Maschine feuert Mitarbeiter – Über den Umgang mit Angestellten im digitalen Zeitalter

Ein Mann wird von einem automatisierten System entlassen. Die Maschine sperrt ihm einfach jegliche Zugänge. Auslöser war der Fehler eines Vorgesetzten, der einen nicht stoppbaren Prozess in Gang setzte. 

Ibrahim Diallo kommt eines Morgens mit seiner ID-Karte nicht mehr ins Firmengebäude. Ein Wachmann lässt ihn dennoch herein, weil er ihn kennt. Doch am Schreibtisch angekommen verweigert ihm das Computersystem den Zugang. Und während die Personalverantwortliche noch versucht, die Entlassung im System rückgängig zu machen – ohne Erfolg, da sie manuell nichts ausrichten kann – geleitet ihn das Sicherheitspersonal „wie einen Dieb“, wie Diallo in einem Blogbeitrag schreibt, unter den Augen seiner Kollegen hinaus. Werden jetzt also die Szenarien wahr, die prognostizieren, dass sich die Hierarchie zwischen Mensch (oben) und Maschine (unten) umkehren?

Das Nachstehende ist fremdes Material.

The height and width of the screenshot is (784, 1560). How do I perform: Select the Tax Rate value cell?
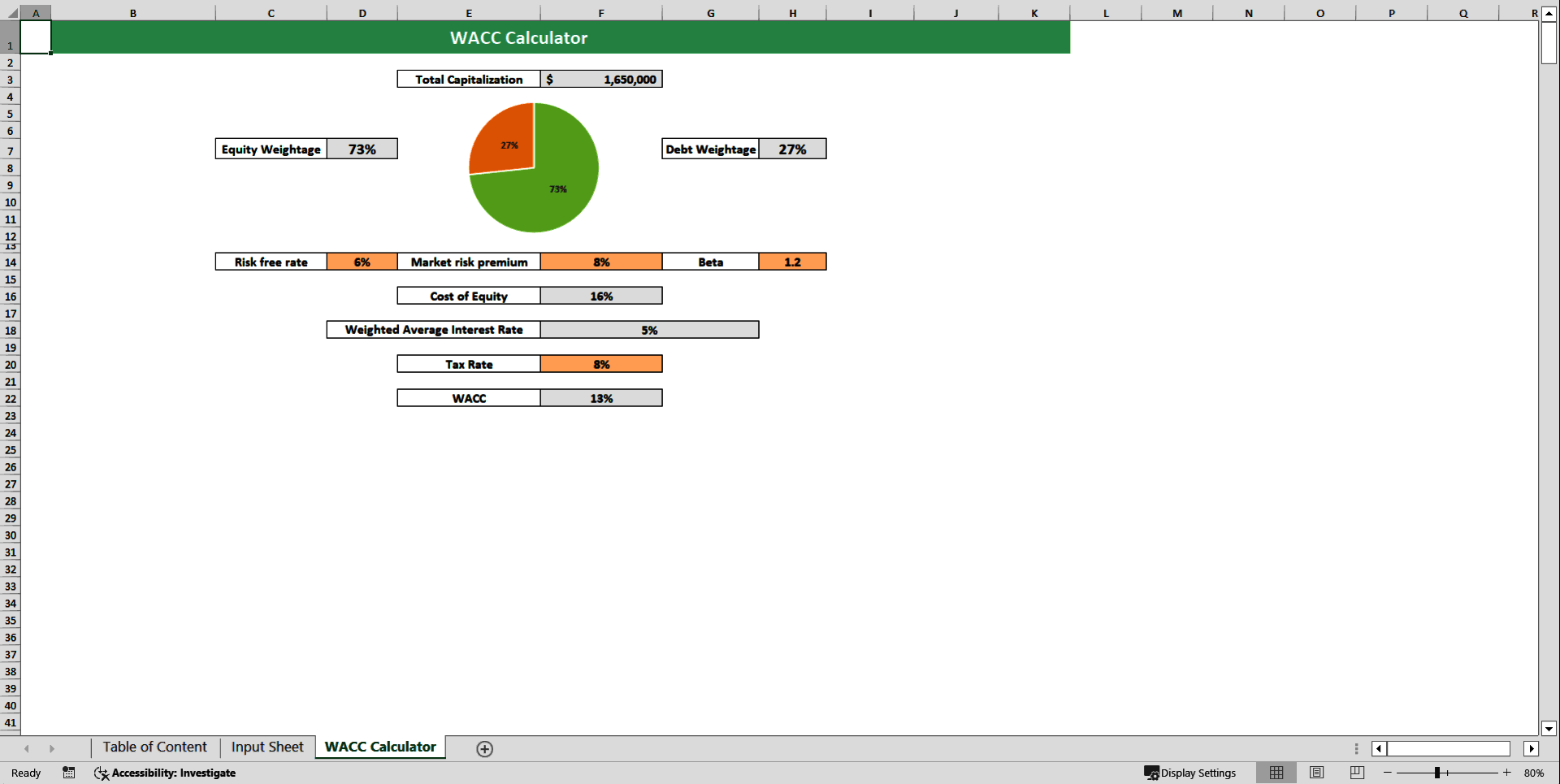tap(601, 364)
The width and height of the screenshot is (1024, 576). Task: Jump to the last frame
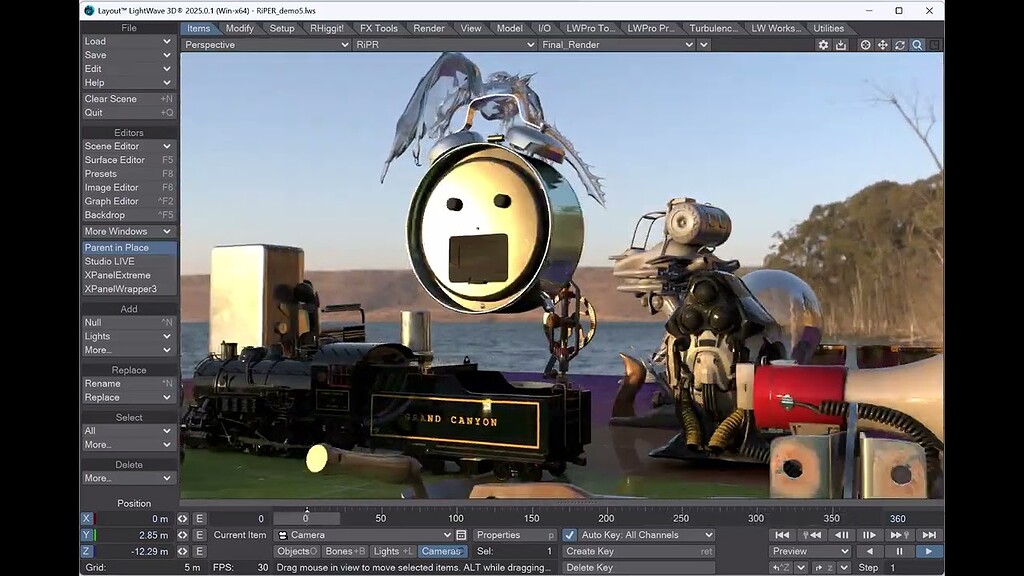[929, 535]
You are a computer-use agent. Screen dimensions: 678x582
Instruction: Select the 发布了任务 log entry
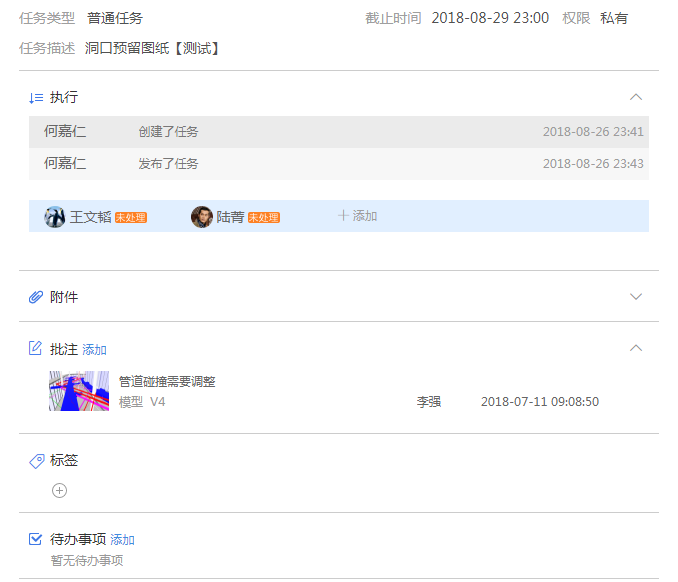pyautogui.click(x=168, y=164)
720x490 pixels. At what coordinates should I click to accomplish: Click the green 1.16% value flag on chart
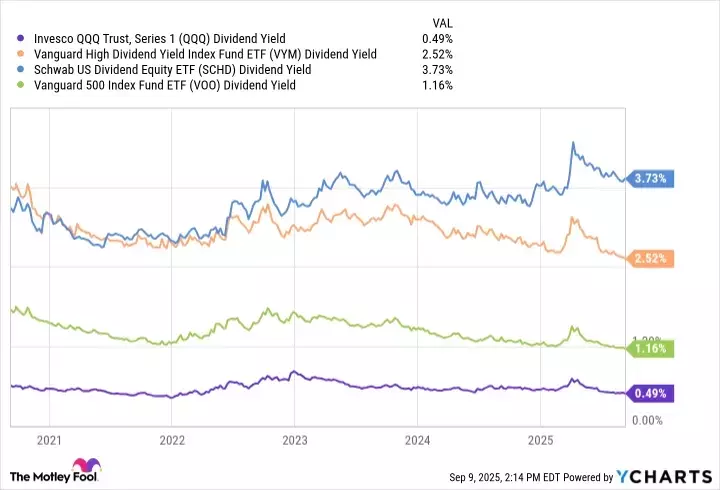[x=654, y=349]
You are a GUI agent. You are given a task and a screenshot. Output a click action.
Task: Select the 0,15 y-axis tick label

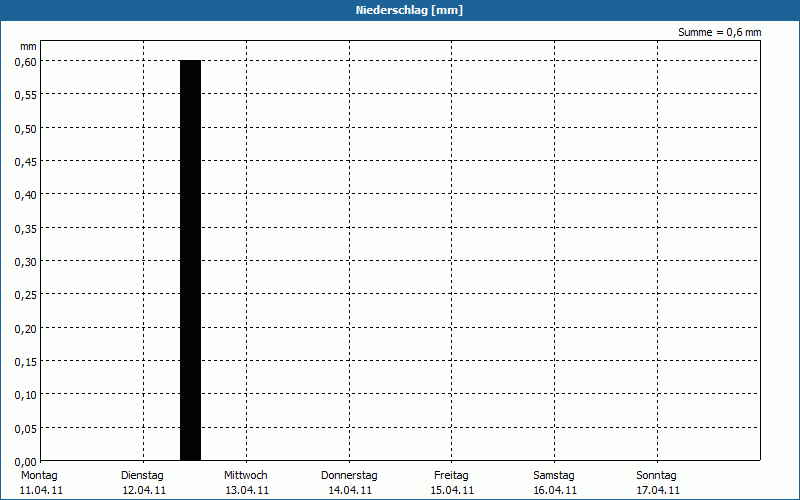tap(25, 361)
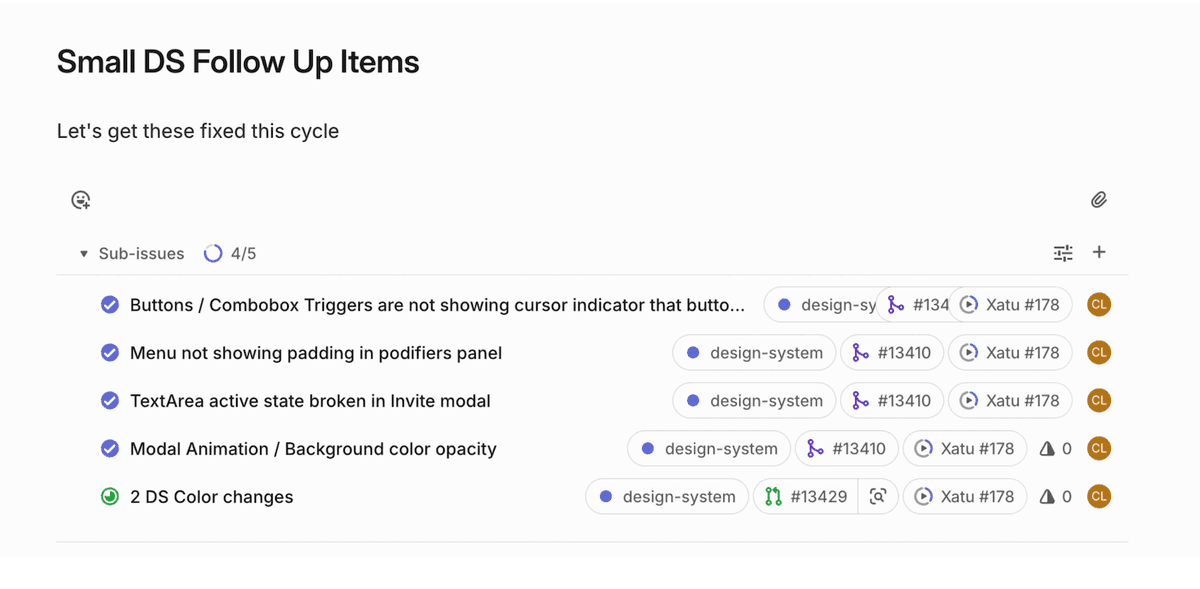The height and width of the screenshot is (589, 1200).
Task: Open Xatu #178 cycle on Menu row
Action: 1010,353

„Das System arbeitete seine Aufgaben seelenlos und mit roter Schrift ab“

Nein und ja. Nein, da Diallo „vom System“ gefeuert worden war, weil sein Abteilungsleiter es verbockt hatte, seinen Vertrag in ein neues Computersystem zu überführen. Dem Vorgesetzten selbst war gekündigt worden – seine Motivation, die Aufgaben bis zum Schluss gewissenhaft abzuarbeiten, war nachvollziehbar gering. Und ja, weil sich sowohl Diallo als auch die Personalverantwortlichen dem System zunächst unterwerfen mussten – eine untragbare Situation, die im Verhältnis Mensch-Maschine so nicht vorkommen darf. Erst nach drei Wochen gelang es, den Fehler zu finden und zu eliminieren. Diallo wurde wieder eingestellt, aber er ging dann doch woanders hin.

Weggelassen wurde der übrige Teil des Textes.